The Sunday Guardian

Isis defeated, ‘caliphate’ eliminated, says U.s. ally

At a victory ceremony near Baghouz, a brass band played the American national anthem in front of a stars and stripes flag and yellow militia banners.

- RODI SAID DEIR AL-ZOR PROVINCE, SYRIA REUTERS

US-backed forces said they had captured Islamic State’s last shred of territory in eastern Syria at Baghouz on Saturday, ending its territoria­l rule over a self-proclaimed caliphate after years of fighting.

“Baghouz has been liberated. The military victory against Daesh has been accomplish­ed,” Mustafa Bali, a Syrian Democratic Forces (SDF) spokesman, wrote on Twitter, declaring the “total eliminatio­n of (the) so-called caliphate”.

At a victory ceremony near Baghouz, a brass band in red uniforms with gold brocade played the American national anthem in front of a stars and stripes flag and yellow militia banners. SDF leaders including both men and women sat watching.
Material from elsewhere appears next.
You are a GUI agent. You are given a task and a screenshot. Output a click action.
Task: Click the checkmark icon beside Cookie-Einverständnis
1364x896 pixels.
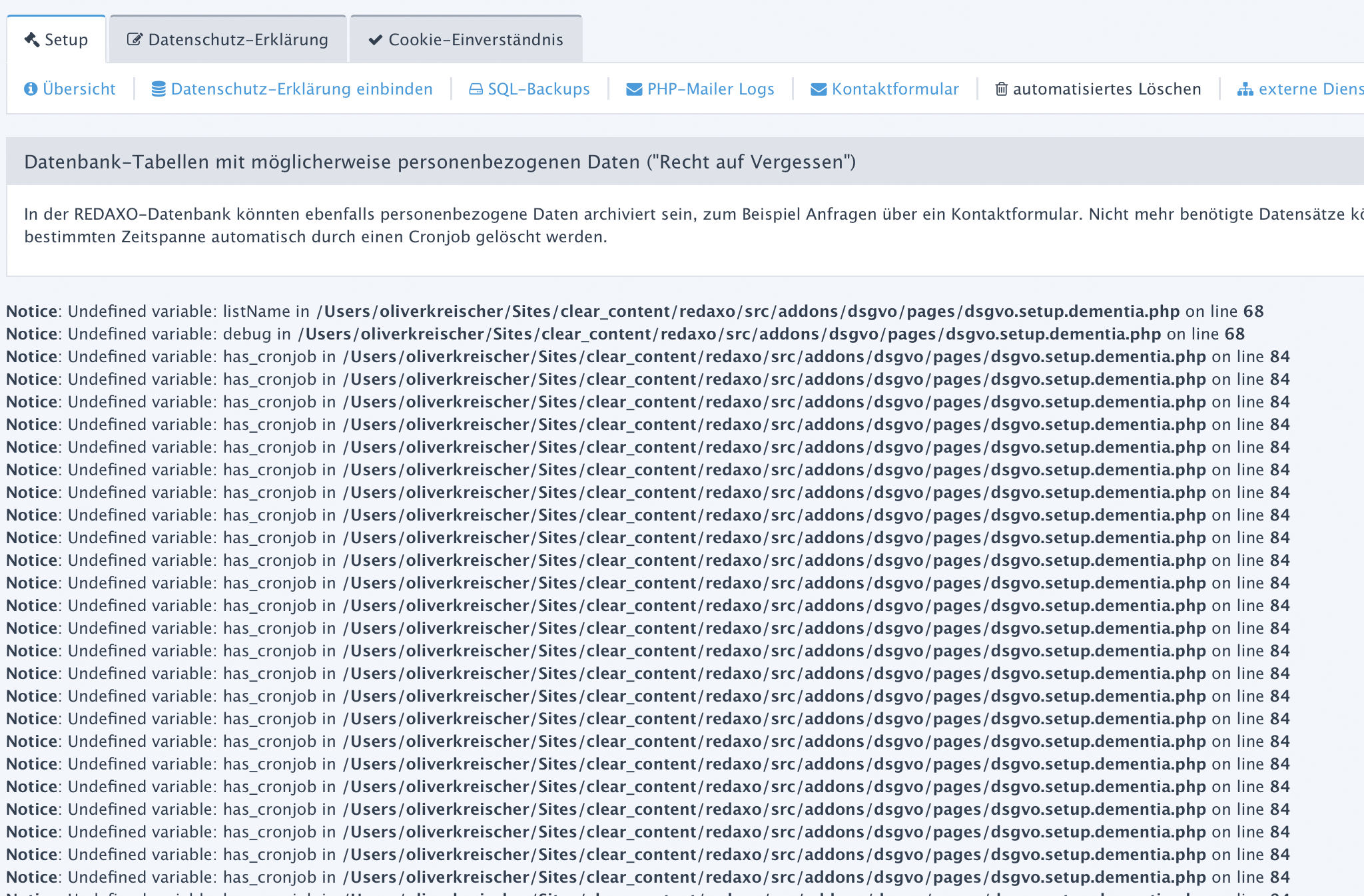[376, 40]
However, a journalist at Baghouz said some shooting and mortar fire continued on Saturday morning and an SDF commander warned that the coming phase in the struggle, with jihadist sleeper cells plotting mayhem, might be even harder.

The final battle lasted weeks as huge numbers of civilians poured out, and for many Kurdish fighters in the SDF, victory was sweeter as it coincided with their “Now Ruz” new year. Though the defeat of Islamic State in Baghouz ends the group’s grip over the jihadist quasi-state straddling Syria and Iraq that it declared in 2014, it remains a threat.

Some of its fighters still hold out in Syria’s remote central desert and in Iraqi cities they have slipped into the shadows, staging sudden shootings or kidnapping­s and awaiting a chance to rise again. The United States believes the group’s leader, Abu Bakr al-baghdadi, is in Iraq. He stood at the pulpit of the great medieval mosque in Mosul in 2014 to declare himself caliph, sovereign over all Muslims.

Further afield, jihadists in Afghanista­n, Nigeria and elsewhere have shown no sign of recanting their allegiance to Islamic State, and intelligen­ce services say its devotees in the West might plot new attacks.

Still, the fall of Baghouz is a big milestone in a fight against the jihadist group waged by numerous local and global forces—some of them sworn enemies—over more than four years.

It also marks a big moment in Syria’s eight-year war, wiping out the territory of one of the main contestant­s, with the rest split between President Bashar al-assad, Turkey-backed rebels and the Kurdish-led SDF.

Assad and his Iranian allies have sworn to recapture all Syria, and Turkey has threatened to drive out the SDF, which it sees as a terrorist group, by force.

The continued presence of US troops in northeast Syria might avert this. Islamic State originated as an al Qaeda faction in Iraq, but it took advantage of Syria’s civil war to seize land there and split from the global jihadist organisati­on.

Oil production, extortion and stolen antiquitie­s financed its agenda, which included slaughteri­ng some minorities, public slave auctions of captured women, grotesque punishment­s for minor crimes and the choreograp­hed killing of hostages.